Ayrıca Türkiye'nin enerji merkezi olma hedefi de göz önünde bulundurulduğunda, ileride TANAP gibi birçok uluslararası boru hattı projesine ev sahipliği yapacak ülke, uluslararası standartlara göre tasarlanan TANAP projesi vasıtasıyla ciddi tecrübe ve "know-how" elde edecektir.

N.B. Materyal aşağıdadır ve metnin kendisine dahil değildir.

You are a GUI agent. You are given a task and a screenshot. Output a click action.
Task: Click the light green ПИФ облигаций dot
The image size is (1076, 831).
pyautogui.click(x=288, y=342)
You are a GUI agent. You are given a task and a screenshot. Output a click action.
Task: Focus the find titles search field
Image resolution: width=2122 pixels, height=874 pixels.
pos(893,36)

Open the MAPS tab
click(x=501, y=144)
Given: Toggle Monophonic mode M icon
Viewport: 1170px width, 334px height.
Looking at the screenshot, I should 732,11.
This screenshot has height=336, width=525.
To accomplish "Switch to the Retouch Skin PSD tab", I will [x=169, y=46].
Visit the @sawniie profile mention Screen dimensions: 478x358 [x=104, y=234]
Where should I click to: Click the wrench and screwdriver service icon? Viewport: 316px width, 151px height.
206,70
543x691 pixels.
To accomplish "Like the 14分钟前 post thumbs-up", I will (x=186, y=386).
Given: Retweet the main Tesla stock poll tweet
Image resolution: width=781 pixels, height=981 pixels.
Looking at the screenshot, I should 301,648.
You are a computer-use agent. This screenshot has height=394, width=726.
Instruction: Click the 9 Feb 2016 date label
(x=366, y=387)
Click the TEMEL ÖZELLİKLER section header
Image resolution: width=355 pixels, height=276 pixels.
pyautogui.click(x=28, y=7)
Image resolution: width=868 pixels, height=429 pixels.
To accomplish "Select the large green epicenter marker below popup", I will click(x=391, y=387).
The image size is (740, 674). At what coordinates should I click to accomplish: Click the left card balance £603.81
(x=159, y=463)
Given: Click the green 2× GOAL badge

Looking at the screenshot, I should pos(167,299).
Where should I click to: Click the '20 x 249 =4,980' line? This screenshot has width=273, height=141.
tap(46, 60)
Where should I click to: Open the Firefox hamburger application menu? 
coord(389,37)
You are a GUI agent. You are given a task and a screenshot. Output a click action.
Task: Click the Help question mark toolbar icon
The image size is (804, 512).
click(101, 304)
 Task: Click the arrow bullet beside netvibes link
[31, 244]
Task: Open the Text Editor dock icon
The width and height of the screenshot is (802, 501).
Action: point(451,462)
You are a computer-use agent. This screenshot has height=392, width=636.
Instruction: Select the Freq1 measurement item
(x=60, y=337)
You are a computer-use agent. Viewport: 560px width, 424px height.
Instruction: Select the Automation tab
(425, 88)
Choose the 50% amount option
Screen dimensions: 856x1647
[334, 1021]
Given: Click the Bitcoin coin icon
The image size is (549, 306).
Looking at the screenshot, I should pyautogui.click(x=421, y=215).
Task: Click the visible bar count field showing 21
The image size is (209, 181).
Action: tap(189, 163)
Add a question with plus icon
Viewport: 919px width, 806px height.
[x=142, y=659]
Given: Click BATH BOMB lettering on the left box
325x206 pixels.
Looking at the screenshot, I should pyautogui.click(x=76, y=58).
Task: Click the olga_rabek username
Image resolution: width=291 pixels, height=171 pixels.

Diğer taraftan, enerji projelerinde katma değer oluşturabilmek için değer zincirinin her halkasında bulunulması gerekmektedir. TANAP projesi öncesinde Türkiye, Kerkük- Yumurtalık, Bakü-Tiflis- Ceyhan ve Mavi Akım gibi birçok boru hattı projesine ev sahipliği yapmıştır. Ancak bu projelerin hepsinde Türkiye sadece transit ülke konumu ile yetinmiştir. Bu projelerden farklı olarak, Güney Gaz Koridoru projesinde Türkiye değer zincirinin hemen hemen her halkasında bulunmaktadır. Bilindiği gibi TPAO, Güney Gaz Koridoru'nun üretim ayağı olan Şah Deniz doğal gaz sahasında yüzde 19'luk hisseyle BP'den sonra en çok hisseye sahip olan ikinci hissedar konumundadır. Ayrıca, Güney Gaz Koridoru'nun taşıma ayağının ilk halkasını oluşturan Güney Kafkasya Boru Hattı'nda TPAO yüzde 19'luk hisseye sahiptir. Güney Gaz Koridoru'nun en önemli halkasını oluşturan TANAP projesinde ise BOTAŞ yüzde 30'luk paya sahiptir. Bu durum, Türkiye'nin hem bizzat doğal gaz üreteceği hem de ürettiği doğal gazı kendi boru hatları vasıtasıyla taşıyabileceği anlamına gelmektedir. Böylelikle ülke doğal gaz üretimi ve taşımacılığından ekonomik katkı sağlayabilecektir. Bu kapsamda Türkiye sadece Şah Deniz sahasından 2044'e kadar 28 milyar dolarlık gelir elde ede bilecektir. Bütün bunlara ek olarak, Türkiye'nin 2045'e kadar boru hattı işletmesinden 17 milyar dolarlık gelir sağlaması beklenmektedir.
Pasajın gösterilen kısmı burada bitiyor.